EXERCISE BRIEF:
Because the material must match the original, reproduce every line of it exactly.

EXERCISE DATA:
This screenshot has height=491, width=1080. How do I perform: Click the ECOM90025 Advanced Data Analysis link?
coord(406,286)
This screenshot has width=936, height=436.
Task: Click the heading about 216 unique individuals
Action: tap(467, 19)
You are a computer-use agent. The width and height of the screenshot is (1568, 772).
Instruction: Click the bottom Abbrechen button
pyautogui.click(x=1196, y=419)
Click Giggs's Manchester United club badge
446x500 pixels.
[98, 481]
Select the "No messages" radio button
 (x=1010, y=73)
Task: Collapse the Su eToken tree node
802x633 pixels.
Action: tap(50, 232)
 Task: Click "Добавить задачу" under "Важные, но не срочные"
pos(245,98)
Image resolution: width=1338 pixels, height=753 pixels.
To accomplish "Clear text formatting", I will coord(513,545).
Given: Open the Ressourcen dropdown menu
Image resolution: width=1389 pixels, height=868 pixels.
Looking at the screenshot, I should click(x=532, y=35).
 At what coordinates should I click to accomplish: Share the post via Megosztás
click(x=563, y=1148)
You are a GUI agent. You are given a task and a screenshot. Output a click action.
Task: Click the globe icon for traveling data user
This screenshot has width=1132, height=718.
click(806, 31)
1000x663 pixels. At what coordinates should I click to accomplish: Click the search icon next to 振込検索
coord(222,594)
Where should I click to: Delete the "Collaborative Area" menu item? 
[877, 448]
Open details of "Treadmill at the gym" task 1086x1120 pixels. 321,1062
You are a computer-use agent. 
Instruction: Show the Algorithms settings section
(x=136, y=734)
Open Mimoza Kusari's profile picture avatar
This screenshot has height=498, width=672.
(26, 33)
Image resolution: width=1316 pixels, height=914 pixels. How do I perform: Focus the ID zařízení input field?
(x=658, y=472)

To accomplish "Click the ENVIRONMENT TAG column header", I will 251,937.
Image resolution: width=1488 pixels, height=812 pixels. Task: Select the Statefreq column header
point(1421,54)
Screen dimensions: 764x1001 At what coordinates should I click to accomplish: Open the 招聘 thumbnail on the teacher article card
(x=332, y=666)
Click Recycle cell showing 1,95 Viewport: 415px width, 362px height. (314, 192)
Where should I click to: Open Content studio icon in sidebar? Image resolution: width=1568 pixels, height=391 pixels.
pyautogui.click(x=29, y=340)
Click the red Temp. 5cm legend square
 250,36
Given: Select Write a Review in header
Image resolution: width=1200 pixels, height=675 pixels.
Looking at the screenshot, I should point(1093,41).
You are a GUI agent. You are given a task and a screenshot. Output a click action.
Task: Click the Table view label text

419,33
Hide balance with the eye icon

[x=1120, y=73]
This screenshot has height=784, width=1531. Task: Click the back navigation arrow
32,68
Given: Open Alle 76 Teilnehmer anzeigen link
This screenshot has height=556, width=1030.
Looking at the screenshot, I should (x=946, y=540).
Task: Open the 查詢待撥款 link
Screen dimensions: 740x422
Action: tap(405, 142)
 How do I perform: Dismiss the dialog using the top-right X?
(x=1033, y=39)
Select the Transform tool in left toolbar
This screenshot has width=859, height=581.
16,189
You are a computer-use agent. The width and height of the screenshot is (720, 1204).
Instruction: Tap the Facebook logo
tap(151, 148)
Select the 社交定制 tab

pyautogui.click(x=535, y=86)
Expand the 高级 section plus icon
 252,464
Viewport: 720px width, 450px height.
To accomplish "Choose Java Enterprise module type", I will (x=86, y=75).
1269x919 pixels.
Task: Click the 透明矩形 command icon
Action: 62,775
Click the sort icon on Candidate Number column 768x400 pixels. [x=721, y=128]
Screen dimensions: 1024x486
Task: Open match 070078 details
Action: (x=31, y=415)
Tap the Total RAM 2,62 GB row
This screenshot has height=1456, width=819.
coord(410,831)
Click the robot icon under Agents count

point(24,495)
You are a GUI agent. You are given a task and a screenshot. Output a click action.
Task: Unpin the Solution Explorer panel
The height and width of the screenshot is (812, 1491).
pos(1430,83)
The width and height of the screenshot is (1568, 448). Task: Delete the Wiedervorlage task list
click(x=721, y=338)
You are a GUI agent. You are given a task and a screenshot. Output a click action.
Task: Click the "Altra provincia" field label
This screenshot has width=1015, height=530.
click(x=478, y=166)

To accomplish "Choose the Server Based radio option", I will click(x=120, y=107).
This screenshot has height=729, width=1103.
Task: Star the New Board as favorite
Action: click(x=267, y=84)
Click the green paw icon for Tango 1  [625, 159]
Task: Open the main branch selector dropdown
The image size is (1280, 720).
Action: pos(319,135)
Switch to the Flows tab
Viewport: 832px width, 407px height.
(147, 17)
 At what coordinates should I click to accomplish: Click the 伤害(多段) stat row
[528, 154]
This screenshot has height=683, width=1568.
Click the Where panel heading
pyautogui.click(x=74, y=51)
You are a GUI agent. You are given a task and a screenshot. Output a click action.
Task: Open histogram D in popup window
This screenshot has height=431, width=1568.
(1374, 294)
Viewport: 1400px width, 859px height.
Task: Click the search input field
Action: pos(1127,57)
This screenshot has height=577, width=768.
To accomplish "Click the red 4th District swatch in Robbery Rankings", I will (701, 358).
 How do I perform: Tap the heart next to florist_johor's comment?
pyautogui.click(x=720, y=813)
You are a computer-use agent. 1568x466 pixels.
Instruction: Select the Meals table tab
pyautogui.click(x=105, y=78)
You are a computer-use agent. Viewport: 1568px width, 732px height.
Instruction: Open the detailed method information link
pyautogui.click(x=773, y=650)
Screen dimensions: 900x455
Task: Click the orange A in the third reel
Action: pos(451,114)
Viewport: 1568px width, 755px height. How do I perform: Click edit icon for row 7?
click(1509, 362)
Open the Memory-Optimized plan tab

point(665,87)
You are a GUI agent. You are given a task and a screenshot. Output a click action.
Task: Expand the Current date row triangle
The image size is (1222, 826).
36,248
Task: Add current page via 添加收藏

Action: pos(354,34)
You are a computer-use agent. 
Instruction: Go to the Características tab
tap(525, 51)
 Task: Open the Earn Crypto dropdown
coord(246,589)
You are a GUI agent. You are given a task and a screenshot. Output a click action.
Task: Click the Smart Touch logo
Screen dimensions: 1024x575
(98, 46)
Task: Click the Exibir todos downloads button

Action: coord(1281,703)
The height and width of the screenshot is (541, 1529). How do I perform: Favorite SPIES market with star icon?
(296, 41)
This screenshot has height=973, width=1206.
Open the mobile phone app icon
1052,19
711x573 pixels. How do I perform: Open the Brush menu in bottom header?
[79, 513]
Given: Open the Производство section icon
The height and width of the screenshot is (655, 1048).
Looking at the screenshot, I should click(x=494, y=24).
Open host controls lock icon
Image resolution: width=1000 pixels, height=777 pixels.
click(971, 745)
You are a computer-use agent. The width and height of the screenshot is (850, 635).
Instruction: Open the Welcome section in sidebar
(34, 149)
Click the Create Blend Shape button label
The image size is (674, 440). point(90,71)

RESPONSE TO THE TASK:
This screenshot has height=491, width=1080. How do I perform: Click the ECOM90025 Advanced Data Analysis link?
coord(406,286)
This screenshot has width=936, height=436.
Task: Click the heading about 216 unique individuals
Action: tap(467, 19)
You are a computer-use agent. The width and height of the screenshot is (1568, 772).
Instruction: Click the bottom Abbrechen button
pyautogui.click(x=1196, y=419)
Click Giggs's Manchester United club badge
446x500 pixels.
[98, 481]
Select the "No messages" radio button
 (x=1010, y=73)
Task: Collapse the Su eToken tree node
802x633 pixels.
Action: tap(50, 232)
 Task: Click "Добавить задачу" under "Важные, но не срочные"
pos(245,98)
Image resolution: width=1338 pixels, height=753 pixels.
To accomplish "Clear text formatting", I will coord(513,545).
Given: Open the Ressourcen dropdown menu
Image resolution: width=1389 pixels, height=868 pixels.
Looking at the screenshot, I should click(x=532, y=35).
 At what coordinates should I click to accomplish: Share the post via Megosztás
click(x=563, y=1148)
You are a GUI agent. You are given a task and a screenshot. Output a click action.
Task: Click the globe icon for traveling data user
This screenshot has width=1132, height=718.
click(806, 31)
1000x663 pixels. At what coordinates should I click to accomplish: Click the search icon next to 振込検索
coord(222,594)
Where should I click to: Delete the "Collaborative Area" menu item? 
[877, 448]
Open details of "Treadmill at the gym" task 1086x1120 pixels. 321,1062
You are a computer-use agent. 
Instruction: Show the Algorithms settings section
(x=136, y=734)
Open Mimoza Kusari's profile picture avatar
This screenshot has height=498, width=672.
(26, 33)
Image resolution: width=1316 pixels, height=914 pixels. How do I perform: Focus the ID zařízení input field?
(x=658, y=472)

To accomplish "Click the ENVIRONMENT TAG column header", I will 251,937.
Image resolution: width=1488 pixels, height=812 pixels. Task: Select the Statefreq column header
point(1421,54)
Screen dimensions: 764x1001 At what coordinates should I click to accomplish: Open the 招聘 thumbnail on the teacher article card
(x=332, y=666)
Click Recycle cell showing 1,95 Viewport: 415px width, 362px height. (314, 192)
Where should I click to: Open Content studio icon in sidebar? Image resolution: width=1568 pixels, height=391 pixels.
pyautogui.click(x=29, y=340)
Click the red Temp. 5cm legend square
 250,36
Given: Select Write a Review in header
Image resolution: width=1200 pixels, height=675 pixels.
Looking at the screenshot, I should point(1093,41).
You are a GUI agent. You are given a task and a screenshot. Output a click action.
Task: Click the Table view label text

419,33
Hide balance with the eye icon

[x=1120, y=73]
This screenshot has height=784, width=1531. Task: Click the back navigation arrow
32,68
Given: Open Alle 76 Teilnehmer anzeigen link
This screenshot has height=556, width=1030.
Looking at the screenshot, I should (x=946, y=540).
Task: Open the 查詢待撥款 link
Screen dimensions: 740x422
Action: tap(405, 142)
 How do I perform: Dismiss the dialog using the top-right X?
(x=1033, y=39)
Select the Transform tool in left toolbar
This screenshot has width=859, height=581.
16,189
You are a computer-use agent. The width and height of the screenshot is (720, 1204).
Instruction: Tap the Facebook logo
tap(151, 148)
Select the 社交定制 tab

pyautogui.click(x=535, y=86)
Expand the 高级 section plus icon
 252,464
Viewport: 720px width, 450px height.
To accomplish "Choose Java Enterprise module type", I will (x=86, y=75).
1269x919 pixels.
Task: Click the 透明矩形 command icon
Action: 62,775
Click the sort icon on Candidate Number column 768x400 pixels. [x=721, y=128]
Screen dimensions: 1024x486
Task: Open match 070078 details
Action: (x=31, y=415)
Tap the Total RAM 2,62 GB row
This screenshot has height=1456, width=819.
coord(410,831)
Click the robot icon under Agents count

point(24,495)
You are a GUI agent. You are given a task and a screenshot. Output a click action.
Task: Unpin the Solution Explorer panel
The height and width of the screenshot is (812, 1491).
pos(1430,83)
The width and height of the screenshot is (1568, 448). Task: Delete the Wiedervorlage task list
click(x=721, y=338)
You are a GUI agent. You are given a task and a screenshot. Output a click action.
Task: Click the "Altra provincia" field label
This screenshot has width=1015, height=530.
click(x=478, y=166)

To accomplish "Choose the Server Based radio option", I will click(x=120, y=107).
This screenshot has height=729, width=1103.
Task: Star the New Board as favorite
Action: click(x=267, y=84)
Click the green paw icon for Tango 1  [625, 159]
Task: Open the main branch selector dropdown
The image size is (1280, 720).
Action: pos(319,135)
Switch to the Flows tab
Viewport: 832px width, 407px height.
(147, 17)
 At what coordinates should I click to accomplish: Click the 伤害(多段) stat row
[528, 154]
This screenshot has height=683, width=1568.
Click the Where panel heading
pyautogui.click(x=74, y=51)
You are a GUI agent. You are given a task and a screenshot. Output a click action.
Task: Open histogram D in popup window
This screenshot has height=431, width=1568.
(1374, 294)
Viewport: 1400px width, 859px height.
Task: Click the search input field
Action: pos(1127,57)
This screenshot has height=577, width=768.
To accomplish "Click the red 4th District swatch in Robbery Rankings", I will (701, 358).
 How do I perform: Tap the heart next to florist_johor's comment?
pyautogui.click(x=720, y=813)
You are a computer-use agent. 1568x466 pixels.
Instruction: Select the Meals table tab
pyautogui.click(x=105, y=78)
You are a computer-use agent. Viewport: 1568px width, 732px height.
Instruction: Open the detailed method information link
pyautogui.click(x=773, y=650)
Screen dimensions: 900x455
Task: Click the orange A in the third reel
Action: pos(451,114)
Viewport: 1568px width, 755px height. How do I perform: Click edit icon for row 7?
click(1509, 362)
Open the Memory-Optimized plan tab

point(665,87)
You are a GUI agent. You are given a task and a screenshot. Output a click action.
Task: Expand the Current date row triangle
The image size is (1222, 826).
36,248
Task: Add current page via 添加收藏

Action: pos(354,34)
You are a computer-use agent. 
Instruction: Go to the Características tab
tap(525, 51)
 Task: Open the Earn Crypto dropdown
coord(246,589)
You are a GUI agent. You are given a task and a screenshot. Output a click action.
Task: Click the Smart Touch logo
Screen dimensions: 1024x575
(98, 46)
Task: Click the Exibir todos downloads button

Action: coord(1281,703)
The height and width of the screenshot is (541, 1529). How do I perform: Favorite SPIES market with star icon?
(296, 41)
This screenshot has height=973, width=1206.
Open the mobile phone app icon
1052,19
711x573 pixels. How do I perform: Open the Brush menu in bottom header?
[79, 513]
Given: Open the Производство section icon
The height and width of the screenshot is (655, 1048).
Looking at the screenshot, I should click(x=494, y=24).
Open host controls lock icon
Image resolution: width=1000 pixels, height=777 pixels.
click(971, 745)
You are a computer-use agent. The width and height of the screenshot is (850, 635).
Instruction: Open the Welcome section in sidebar
(34, 149)
Click the Create Blend Shape button label
The image size is (674, 440). point(90,71)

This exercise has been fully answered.